◆ Work required:
Using the records below, reproduce exactly the lines from the one containing "Where should I click to: Click" through the end, and nothing more; skip the images.

*** Begin section ***

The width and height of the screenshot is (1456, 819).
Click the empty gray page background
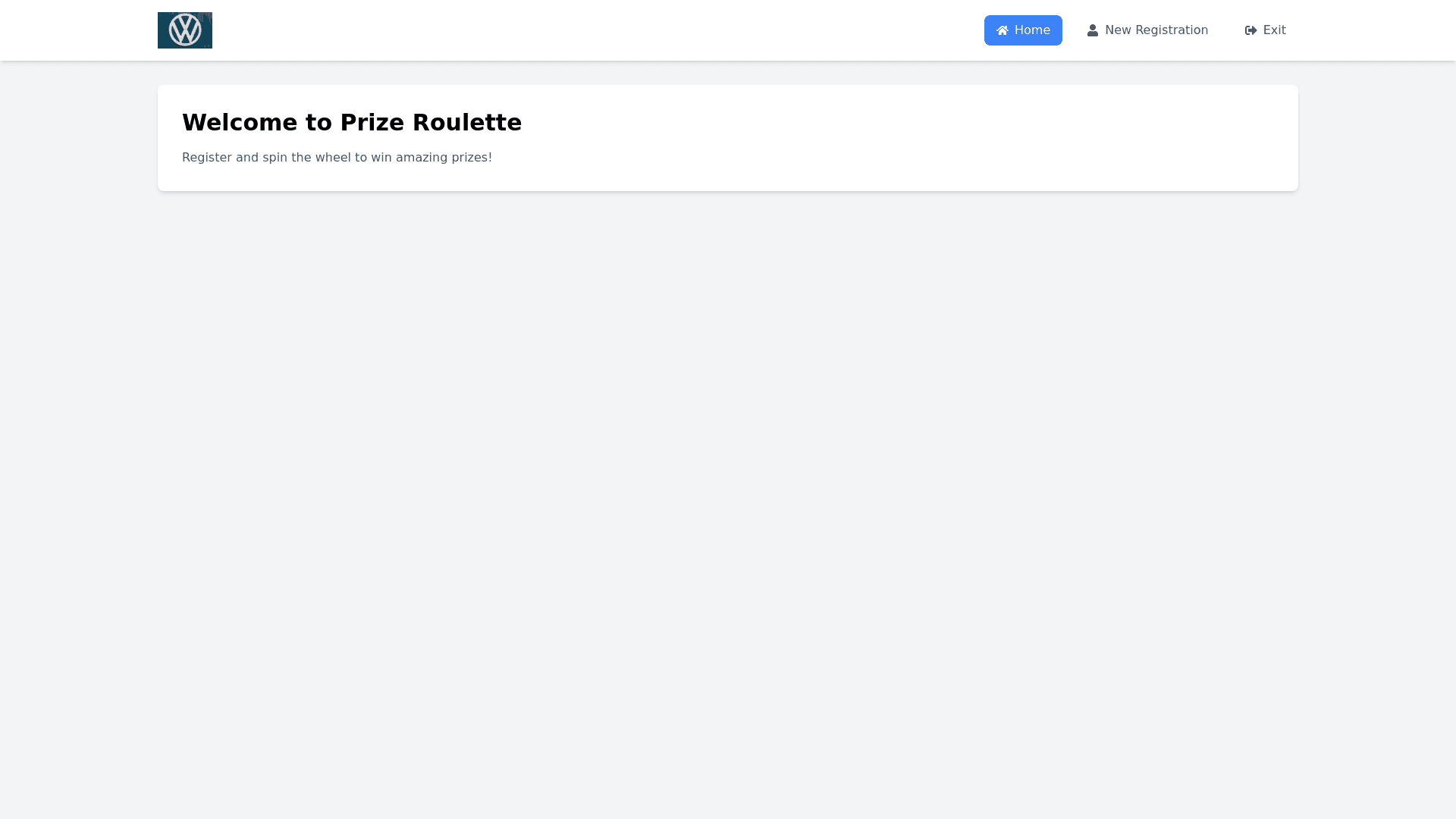[728, 493]
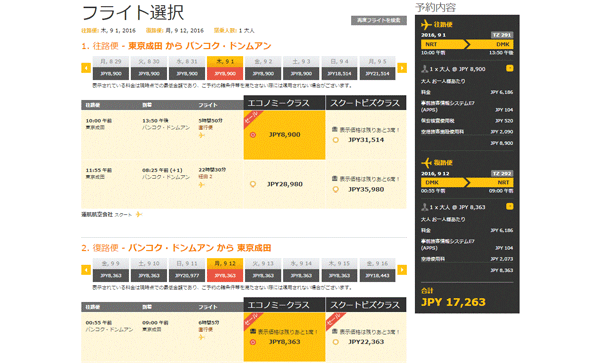Click the gray search flights again button
Image resolution: width=600 pixels, height=363 pixels.
(x=379, y=20)
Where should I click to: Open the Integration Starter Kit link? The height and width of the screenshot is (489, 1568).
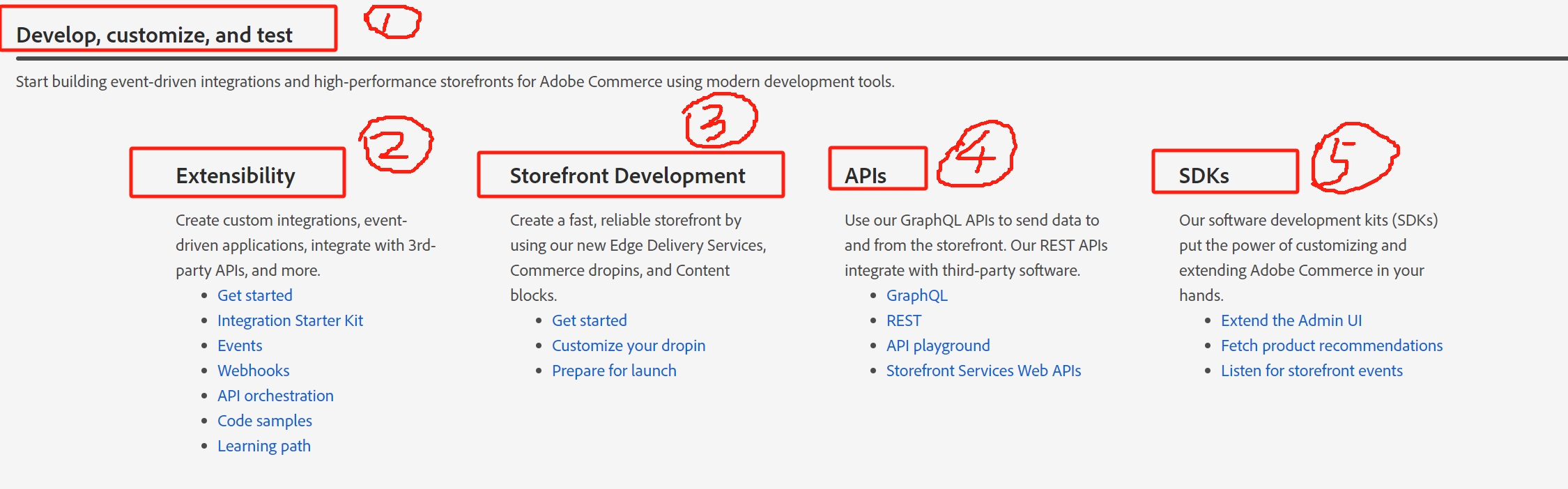point(290,320)
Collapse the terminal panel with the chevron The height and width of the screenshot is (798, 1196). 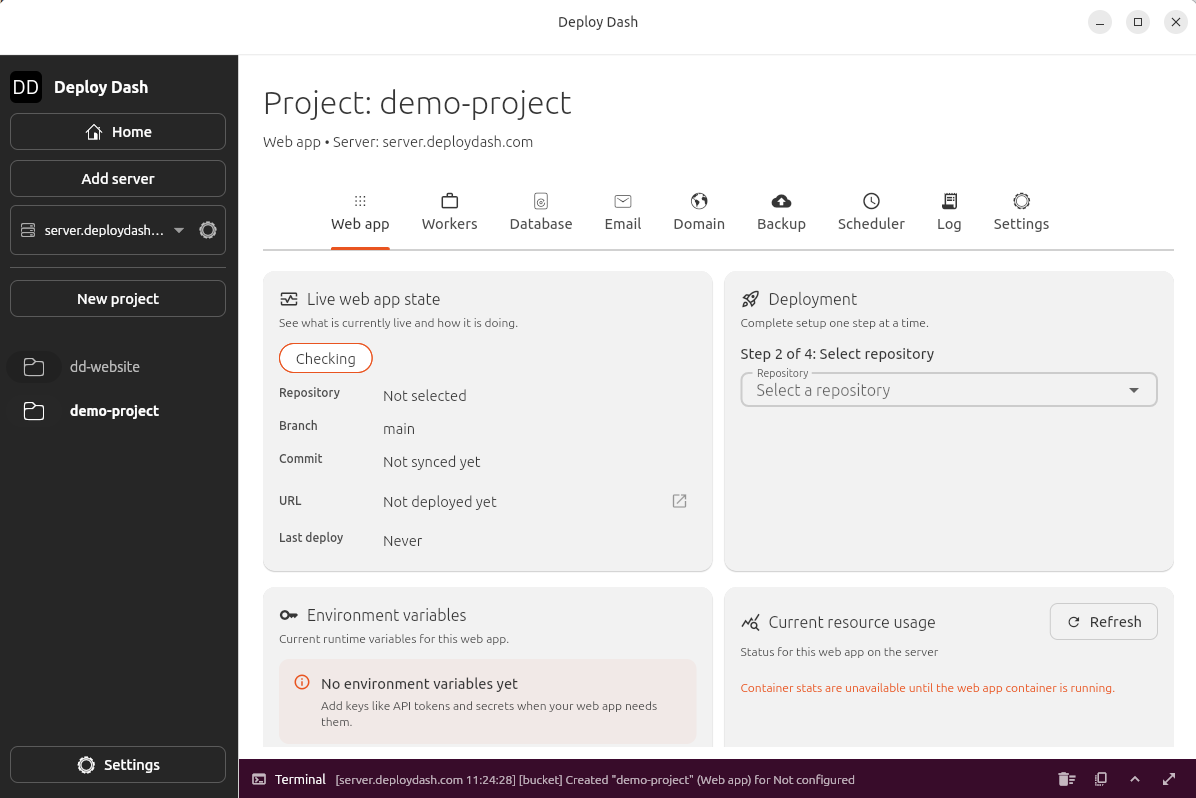pos(1135,779)
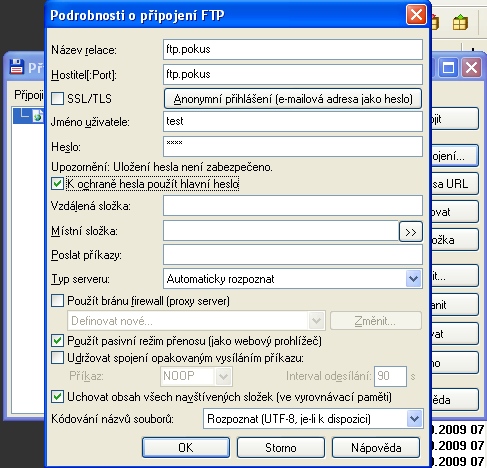Enable Udržovat spojení opakovaným vysíláním příkazu
This screenshot has width=487, height=468.
coord(57,358)
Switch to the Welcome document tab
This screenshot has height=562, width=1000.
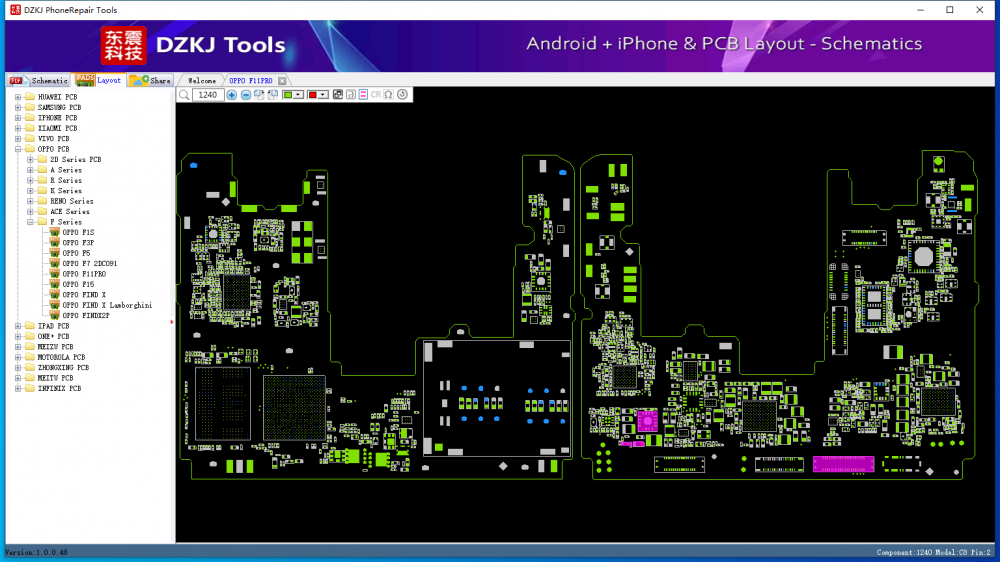click(x=202, y=80)
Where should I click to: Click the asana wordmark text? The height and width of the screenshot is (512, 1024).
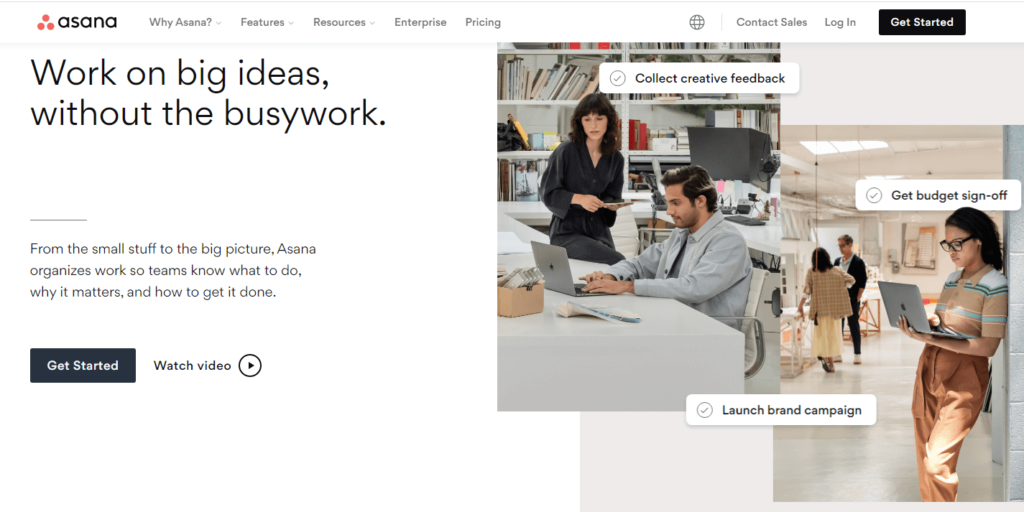87,22
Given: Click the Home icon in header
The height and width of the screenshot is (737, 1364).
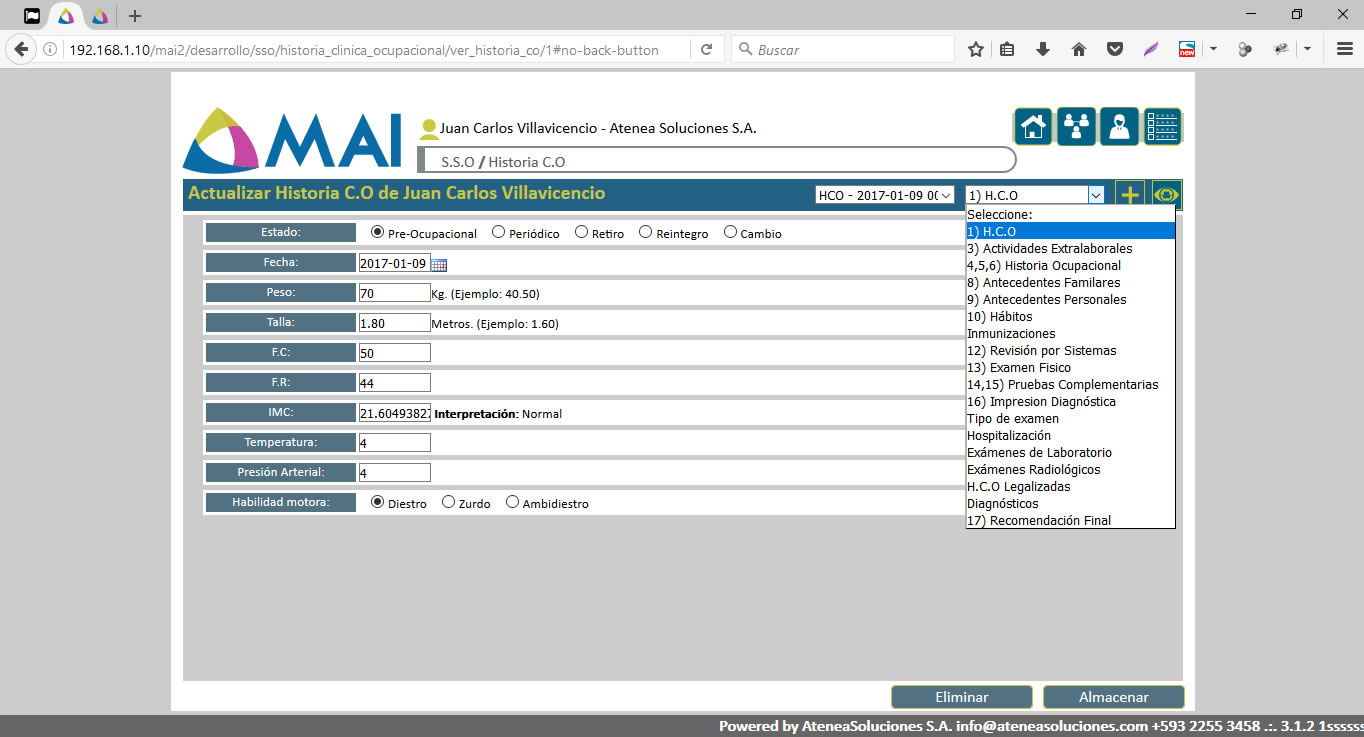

*** End section ***

◆ Solution for this exercise:
Where should I click to: Click the asana wordmark text? The height and width of the screenshot is (512, 1024).
87,22
Given: Click the Home icon in header
The height and width of the screenshot is (737, 1364).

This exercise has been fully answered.